# I was parked next to 3 Z-8's yesterday



## Cliff (Apr 19, 2002)

Posting this to the forum where I originally wanted it to go.

I attended a small car show today where normal, average Joe's showed off their 599 GTB's, Porsche Carrera GT's, and Z-8's. Oh, and one Z4 M Coupe which was the first one everyone I spoke too had seen and which was well received 

Seriously, there was an incredible display of hardware there: the Ferrari 599GTB, a Challenge Stradale, a Ferrari pictured in photos 27 and 31 that I can't identify, 2 Porsche Carrera GT's, a Ruf GT2, a 996 Turbo, a 930 Turbo, a Speedster, several normal 911's, a Murcielago, a Vector (1000HP and ostrich upholstry  ), an E63 M6, E39 M5, 2 Z-8's, an Alpina Z-8, E46 and E36 M3's, an SL65 along with a few other Benzes, and last but not least, one Z4 M Coupe.

       

The rest of my photos can be found here: link to gallery


----------



## Breil 749 (Sep 18, 2006)

Were is livermore?


----------



## Cliff (Apr 19, 2002)

Livermore is on the Eastern fringe of the SF Bay Area.
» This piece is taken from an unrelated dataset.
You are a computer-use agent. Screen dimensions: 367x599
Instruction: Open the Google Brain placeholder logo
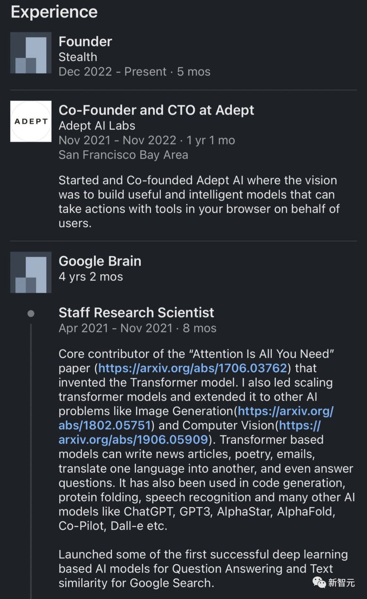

This show was held in Danville (East Bay), and I would guess many of these cars spend most of their lives in garages in Blackhawk.


----------



## former230 (May 22, 2003)

Cliff3 said:


> a Ferrari pictured in photos 27 and 31 that I can't identify


I believe that Ferrari pictured is a 348, the prequel to the F355.


----------



## Juke (Feb 5, 2005)

i'd trade my left testicle for a Carrera GT :banana:


----------